Unglück

Erdrutsche und Überschwemmungen legen Norditalien lahm

Heftige Gewitter mit Starkregen haben sich am Sonnabend in Ligurien und im Piemont entladen. Es kam zu Überschwemmungen und Erdrutschen, mehrmals wurden Menschen vorsorglich evakuiert.

Wegen der befürchteten neuen Erdstürze zehn Tage nach den vergangenen starken Unwettern dort waren in der Gegend von Borghetto Vara bei La Spezia Straßenverbindungen für den Verkehr gesperrt worden, wie die Nachrichtenagentur Ansa berichtete.
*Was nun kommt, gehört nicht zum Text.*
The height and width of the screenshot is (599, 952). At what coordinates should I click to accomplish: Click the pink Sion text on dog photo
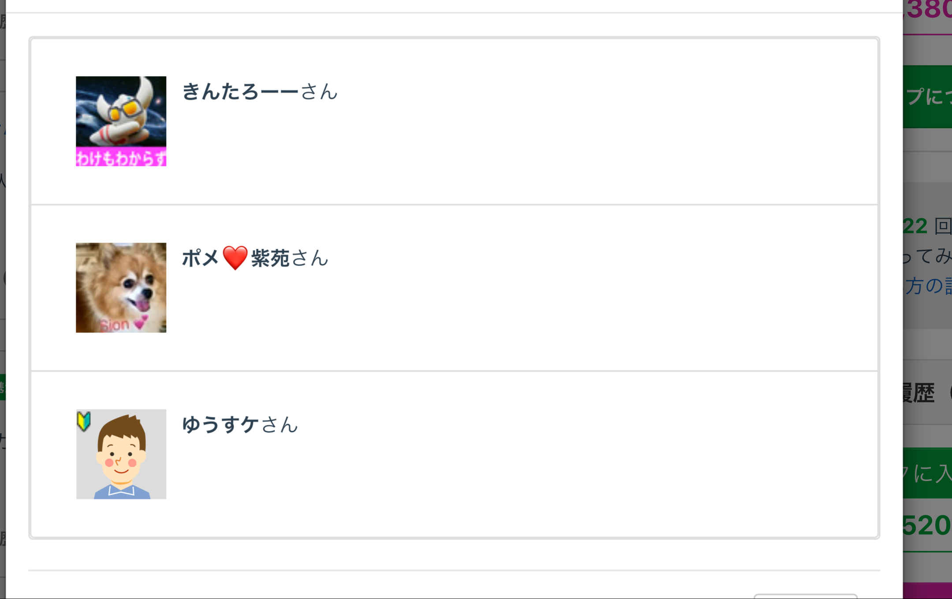click(x=115, y=325)
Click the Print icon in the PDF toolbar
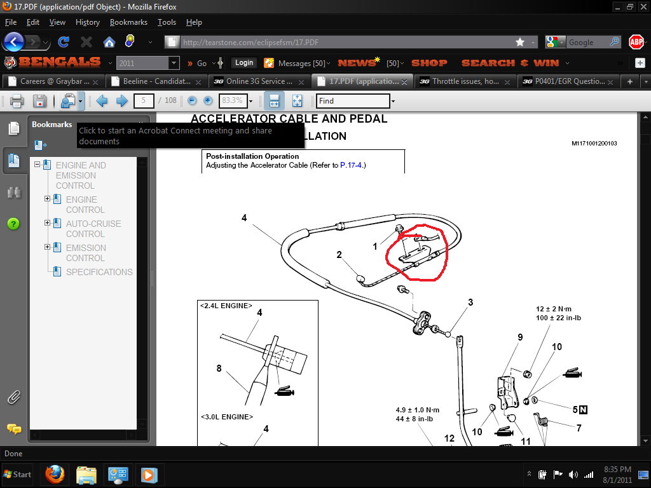Image resolution: width=651 pixels, height=488 pixels. [17, 101]
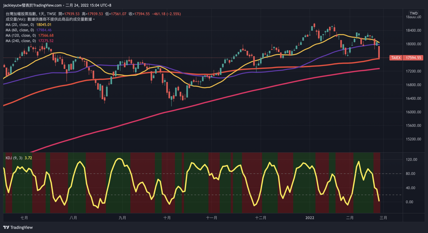428x233 pixels.
Task: Click the TAIEX symbol tag on price axis
Action: point(396,58)
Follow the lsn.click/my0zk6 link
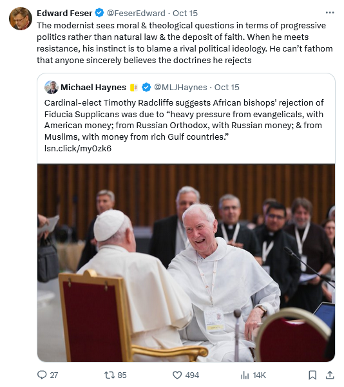344x387 pixels. (x=78, y=148)
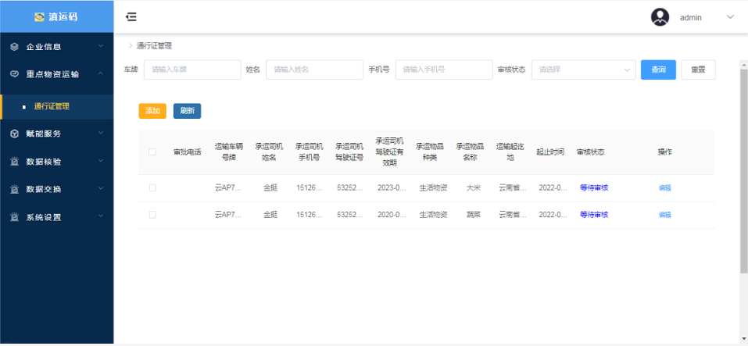
Task: Click the 车牌 input field
Action: point(192,70)
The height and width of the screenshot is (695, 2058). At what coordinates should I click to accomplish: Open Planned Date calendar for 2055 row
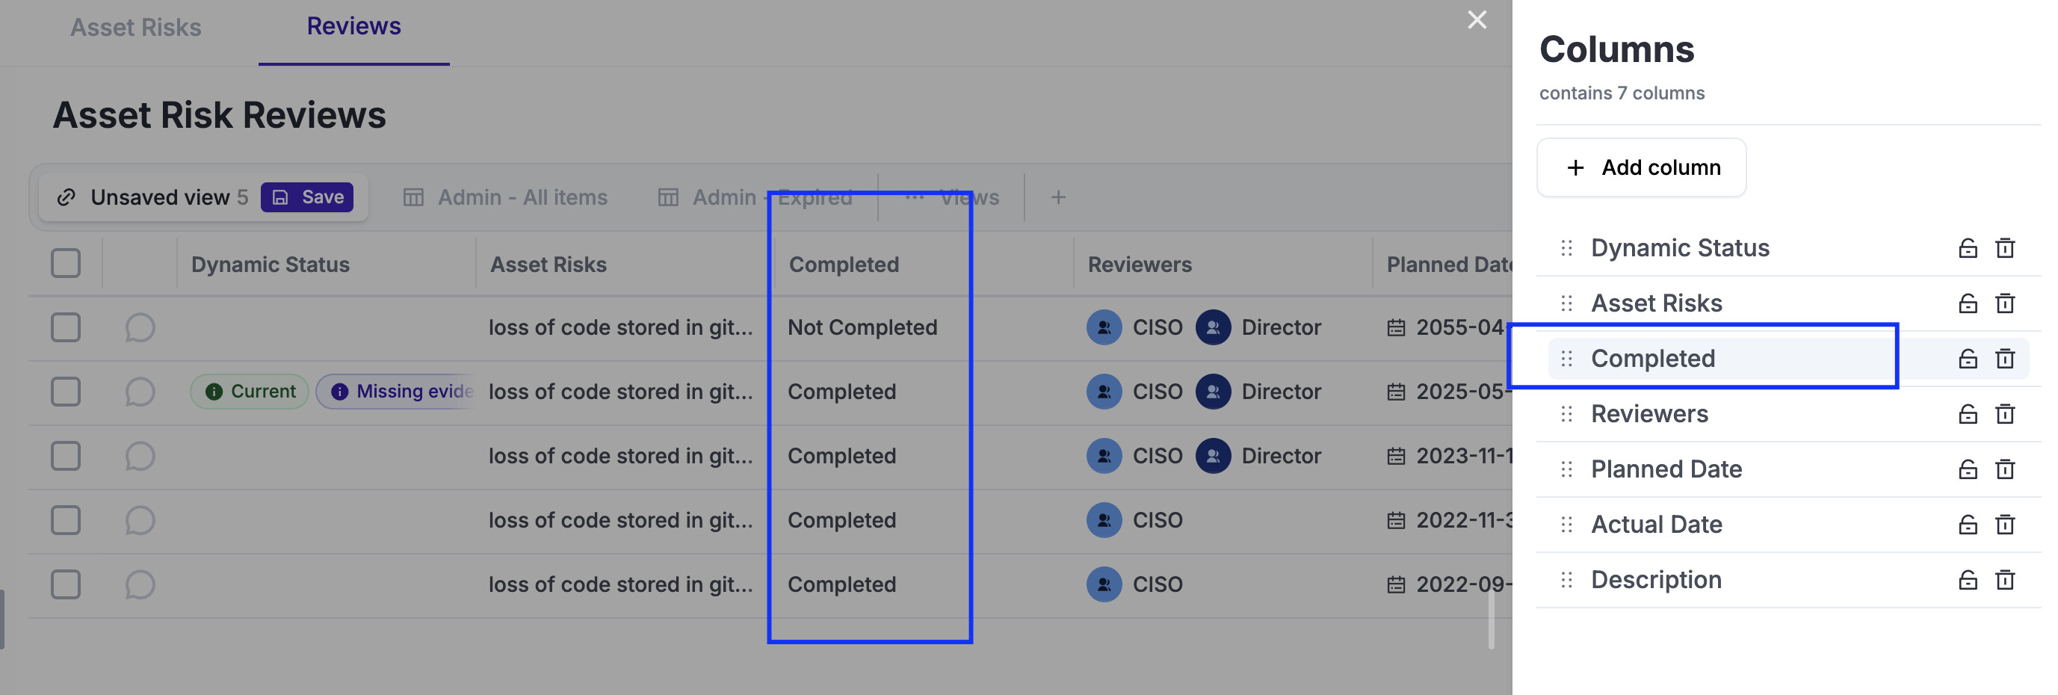click(1395, 328)
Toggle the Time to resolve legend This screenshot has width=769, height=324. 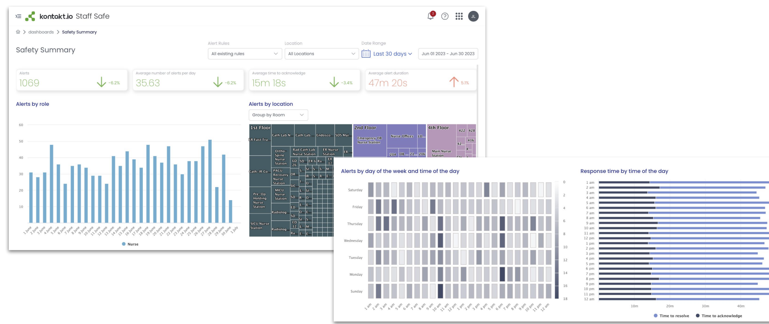[x=671, y=316]
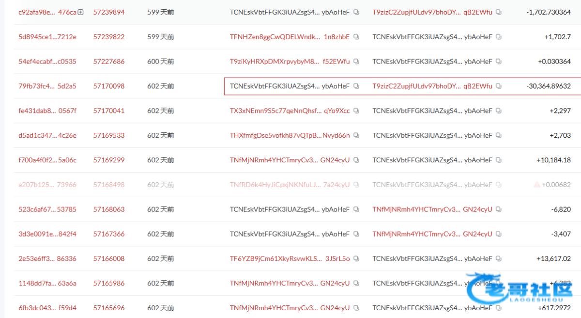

Im Piemont mussten in dem Dauerregen am Sonnabend Dutzende Menschen vor mehreren Erdrutschen in Sicherheit gebracht werden.

Die besonders massiv betroffene ligurische Hafenmetropole Genua glich nach den Berichten am Sonnabend einer Geisterstadt: Die Schulen blieben geschlossen, Autofahrten waren von der Stadt bis zum Ende der Unwetterphase verboten worden. In Genua waren am Freitag mindestens sechs Menschen ums Leben gekommen, darunter zwei Kinder. Ein Pioniertrupp des Militärs rückte aus Turin an, um beim Aufräumen zu helfen.